*** Excerpted passage

That little polemic makes many points. It draws attention to Western hypocrisy, to the fact that conditions in the developing countries are very different from those in the West, and it implies that we need to judge the Third World by standards that are different from the ones we use for developed countries.
 
At its core, it's the old controversy about "Asian values", but Mahbubani widens the debate to include not just Asian political systems but the much larger questions on the reasons for Asian backwardness, how the region can catch up with the West, and the connection between economic development, democracy and an open society.
 
Mahbubani is well qualified to discuss these issues in depth. His Indian ancestry, Singaporean nationality, English education and his position as globe-trotting high-ranking diplomat enables him to assess the viewpoints of both the East and the West, while Singapore's spectacular economic success ensures that his views carry weight.

******

Retype the passage on Mahbubani and "Asian values" word for word, starting at "That little polemic" and ending at "an open society.".

*** Provided data

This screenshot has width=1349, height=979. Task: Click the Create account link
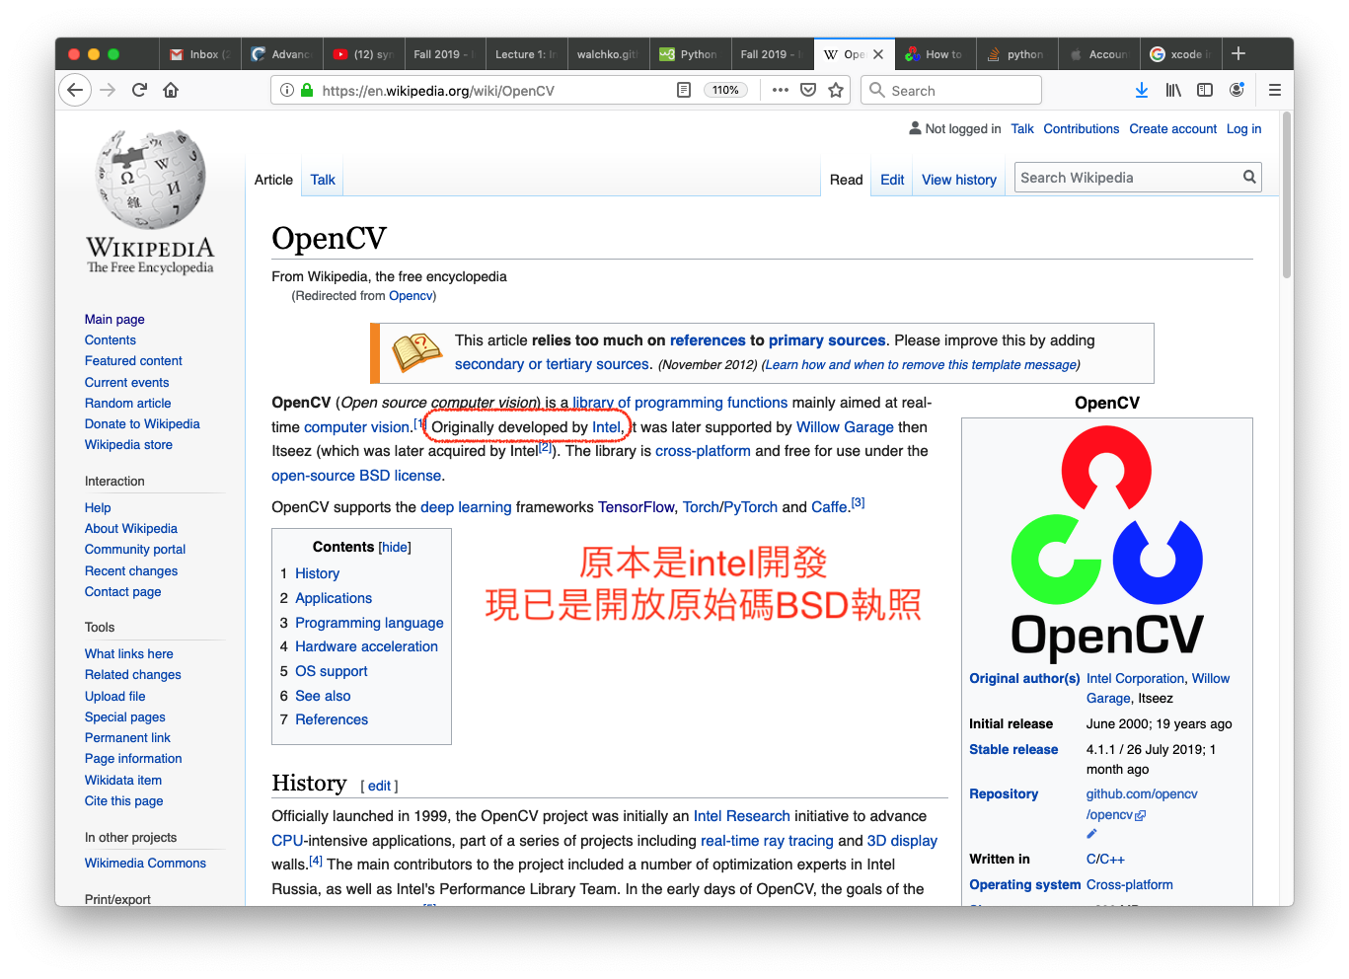pos(1172,129)
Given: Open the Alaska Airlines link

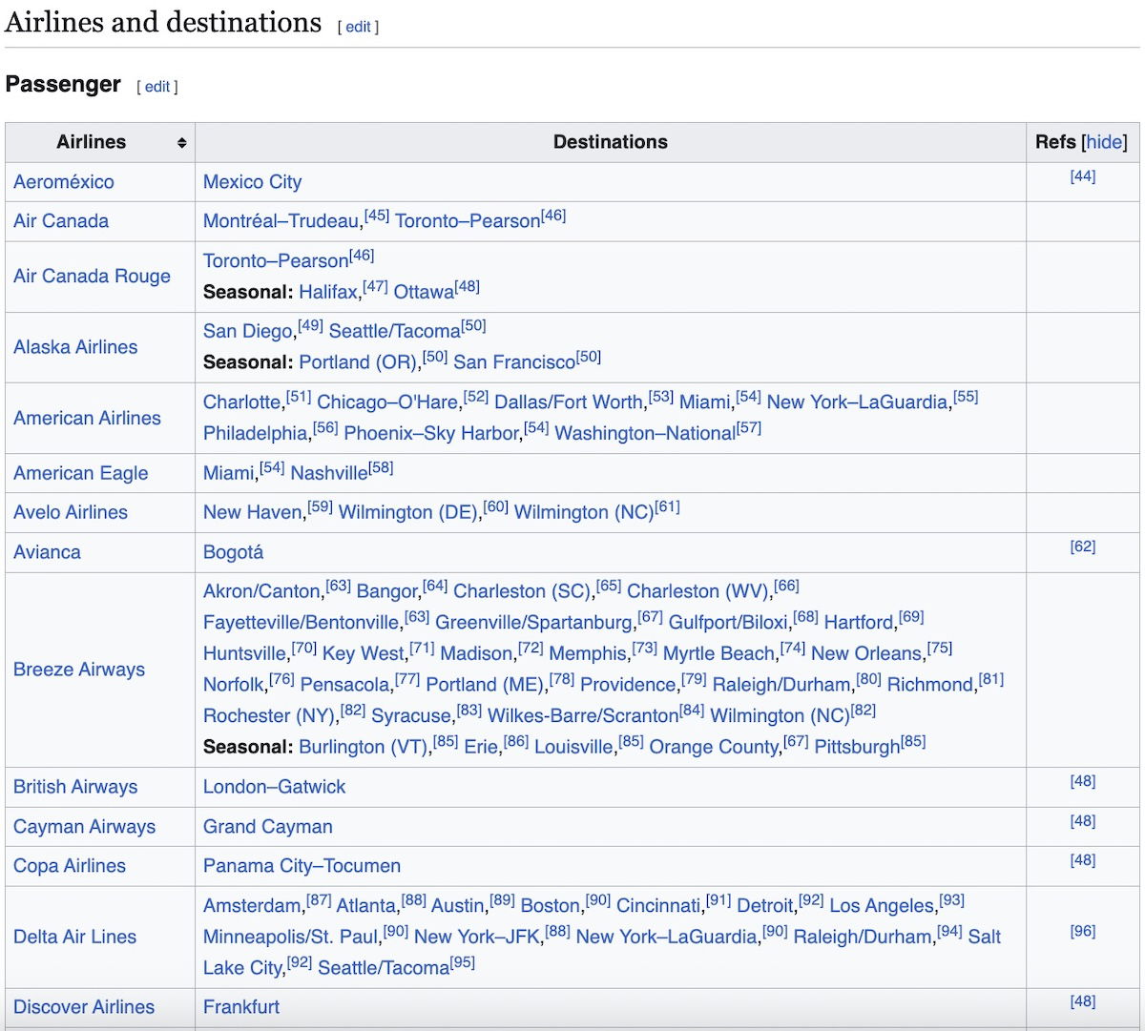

******

■ Right answer
That little polemic makes many points. It draws attention to Western hypocrisy, to the fact that conditions in the developing countries are very different from those in the West, and it implies that we need to judge the Third World by standards that are different from the ones we use for developed countries.
 
At its core, it's the old controversy about "Asian values", but Mahbubani widens the debate to include not just Asian political systems but the much larger questions on the reasons for Asian backwardness, how the region can catch up with the West, and the connection between economic development, democracy and an open society.